Records to process>
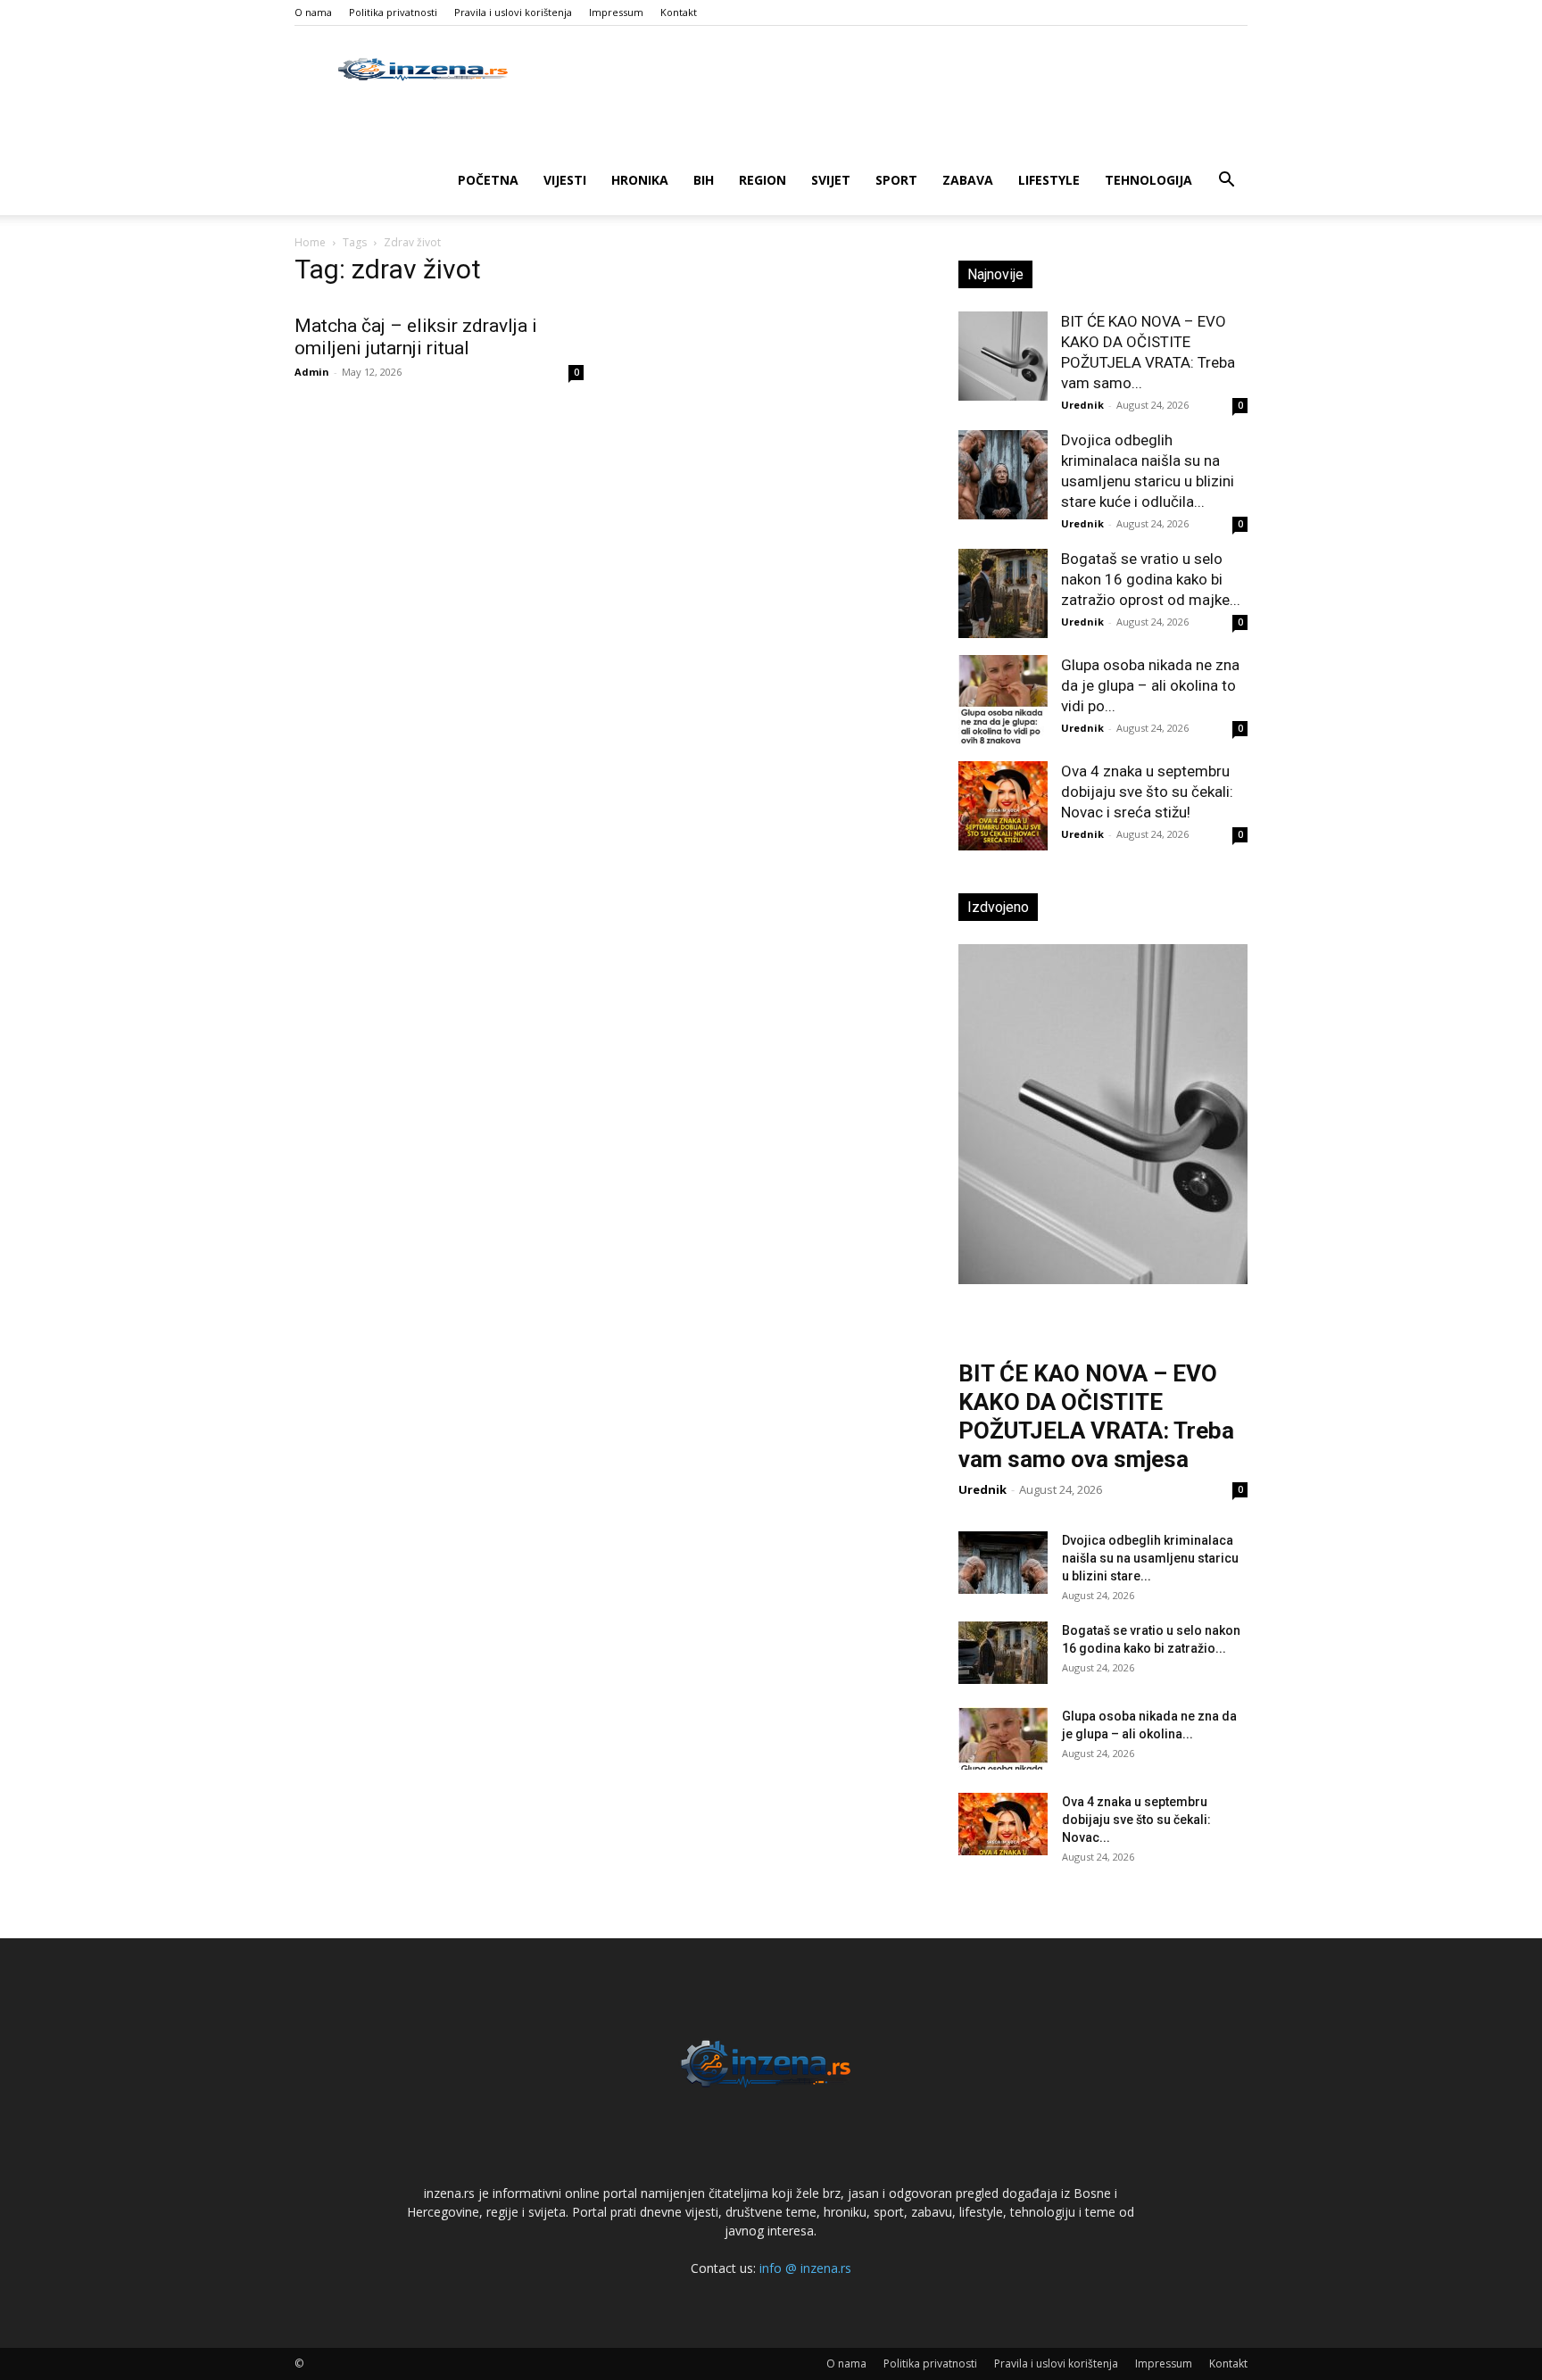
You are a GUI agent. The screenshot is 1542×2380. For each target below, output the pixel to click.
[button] (1226, 181)
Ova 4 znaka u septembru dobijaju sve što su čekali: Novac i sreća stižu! (1147, 791)
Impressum (616, 12)
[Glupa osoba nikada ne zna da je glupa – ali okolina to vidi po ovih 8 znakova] (1003, 699)
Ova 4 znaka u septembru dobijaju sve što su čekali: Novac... (1136, 1820)
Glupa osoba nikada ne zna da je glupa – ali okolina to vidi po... (1150, 685)
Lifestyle (1049, 179)
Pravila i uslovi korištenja (513, 12)
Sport (896, 179)
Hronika (639, 179)
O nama (313, 12)
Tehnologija (1148, 179)
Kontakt (678, 12)
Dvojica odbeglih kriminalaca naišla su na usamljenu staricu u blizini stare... (1150, 1558)
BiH (703, 179)
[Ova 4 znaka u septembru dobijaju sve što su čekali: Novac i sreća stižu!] (1003, 805)
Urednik (1082, 404)
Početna (488, 179)
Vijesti (564, 179)
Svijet (830, 179)
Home (310, 242)
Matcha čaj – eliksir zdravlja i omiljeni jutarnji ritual (415, 337)
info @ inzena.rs (805, 2268)
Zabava (967, 179)
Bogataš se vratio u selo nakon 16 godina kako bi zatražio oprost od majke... (1150, 579)
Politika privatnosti (393, 12)
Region (762, 179)
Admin (311, 371)
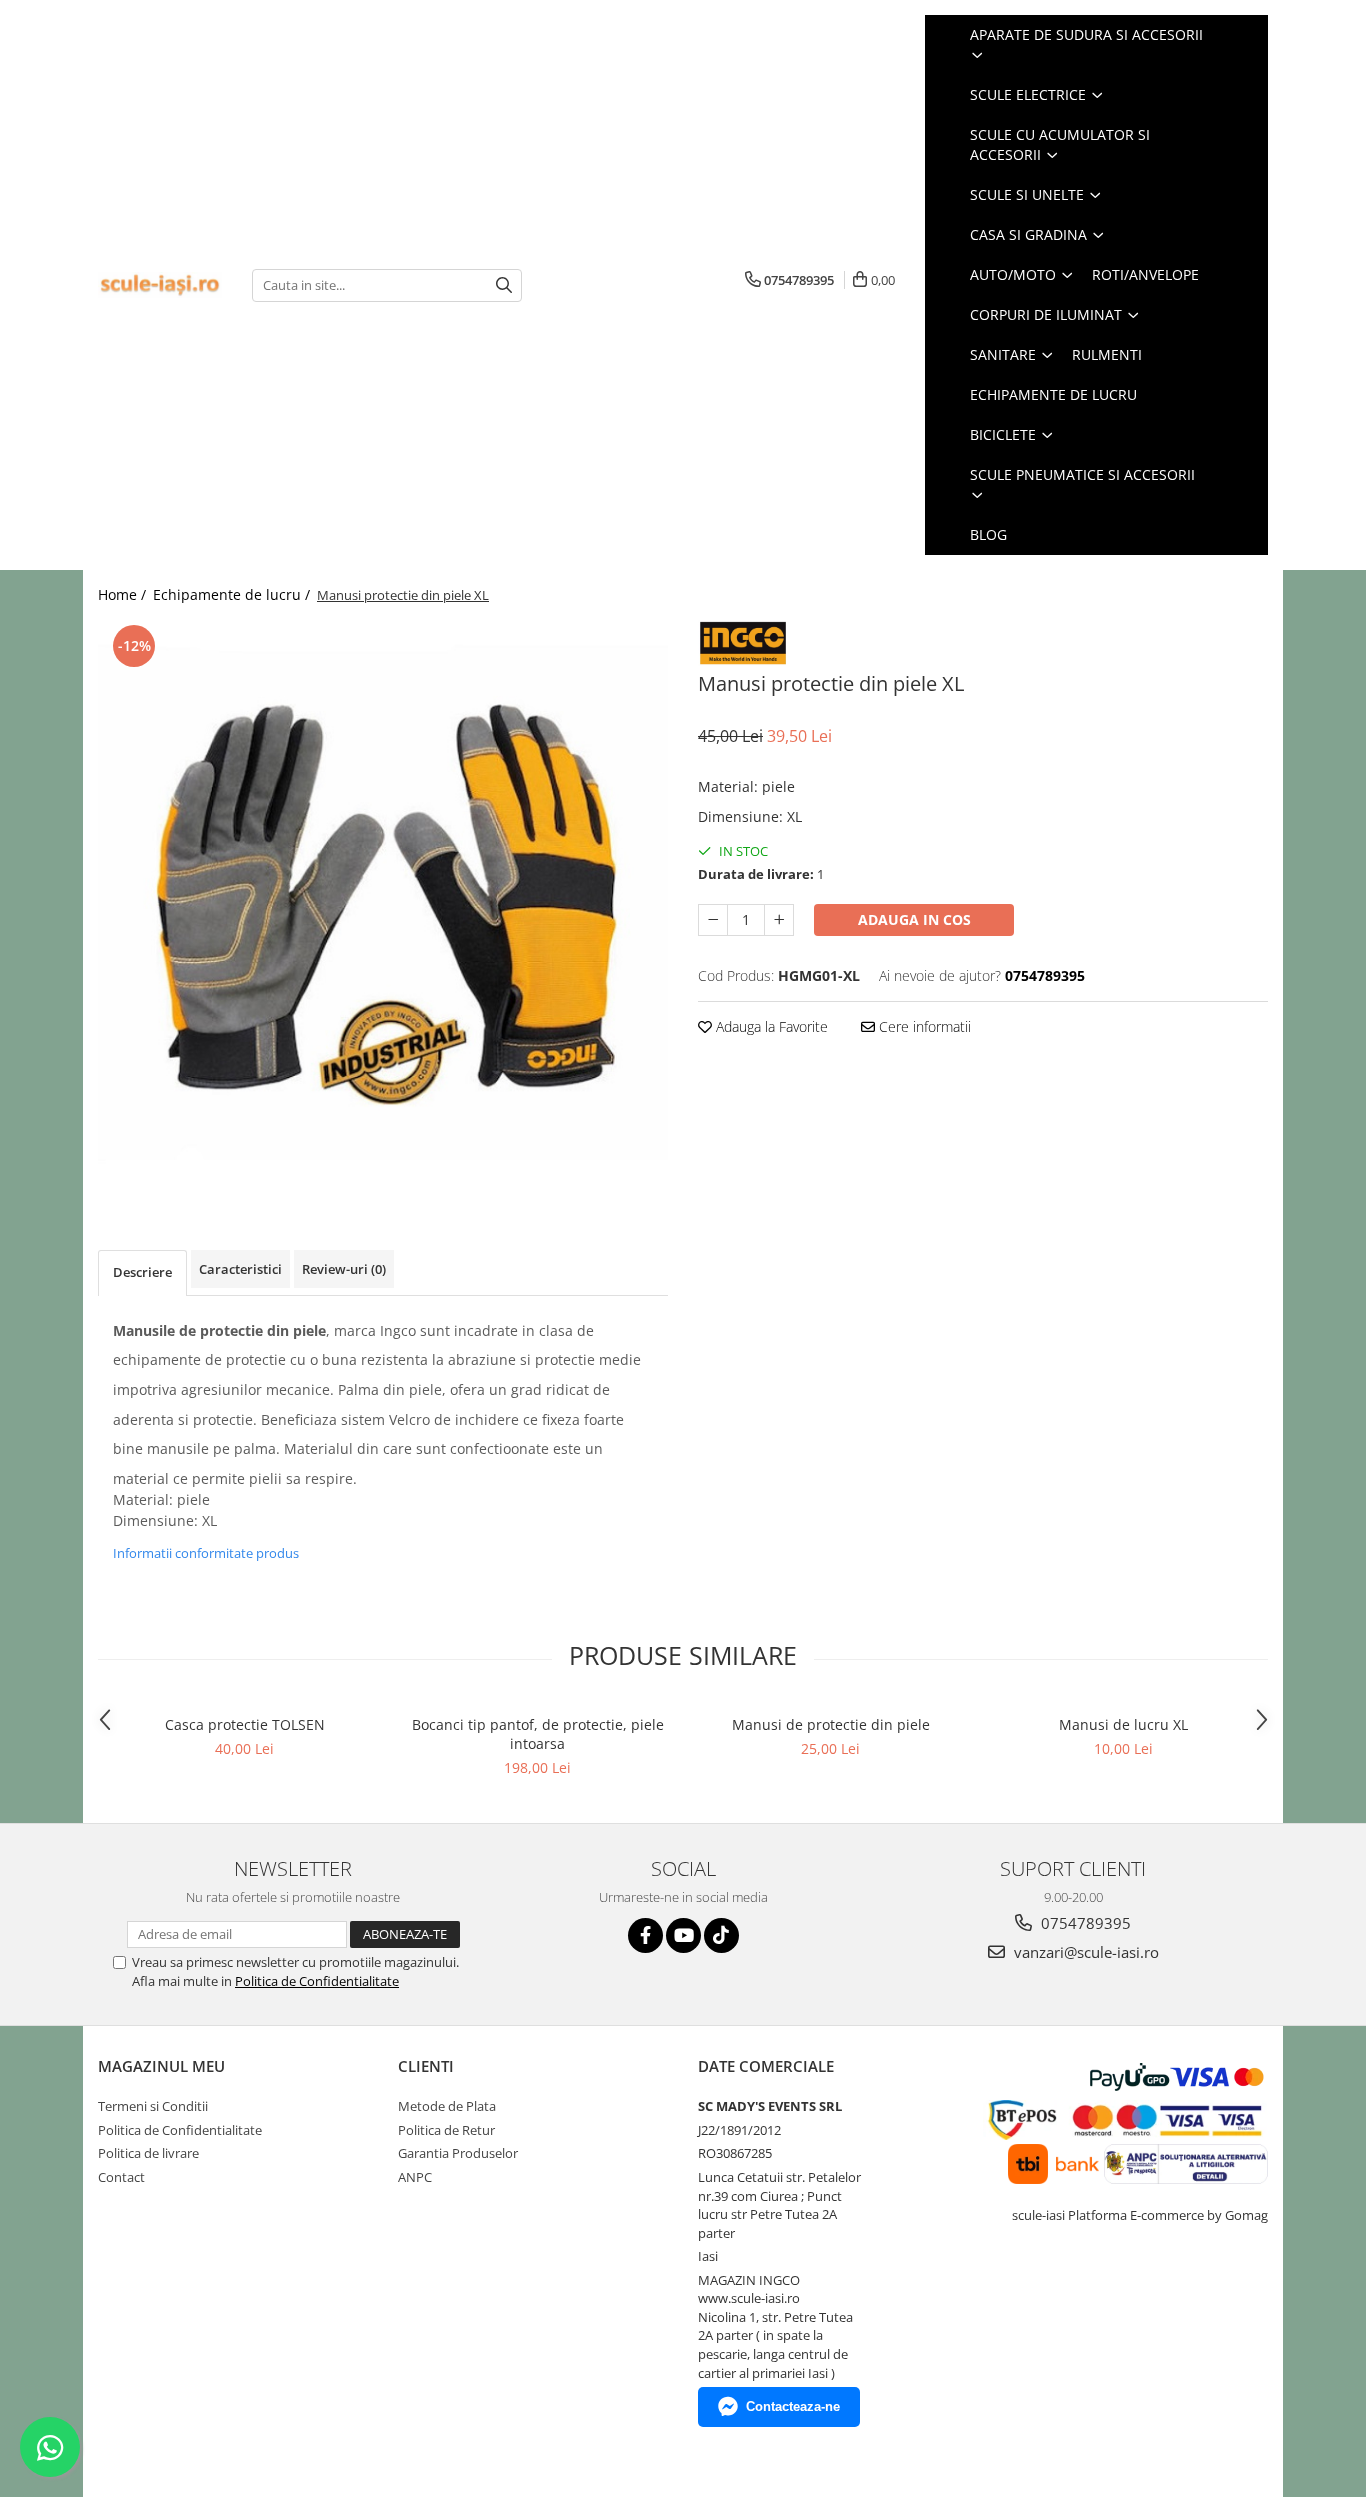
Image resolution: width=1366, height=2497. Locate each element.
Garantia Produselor (458, 2153)
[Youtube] (683, 1935)
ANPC (415, 2177)
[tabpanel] (383, 905)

Problem> Omit the pictures and retype exactly the lines from the one containing "Bogataš se vratio" through the end of the entries above.

Exercise result>
Bogataš se vratio u selo nakon 16 godina kako bi zatražio oprost od majke... (1150, 579)
Politika privatnosti (393, 12)
Region (762, 179)
Admin (311, 371)
Image resolution: width=1366, height=2497. Locate each element.
Garantia Produselor (458, 2153)
[Youtube] (683, 1935)
ANPC (415, 2177)
[tabpanel] (383, 905)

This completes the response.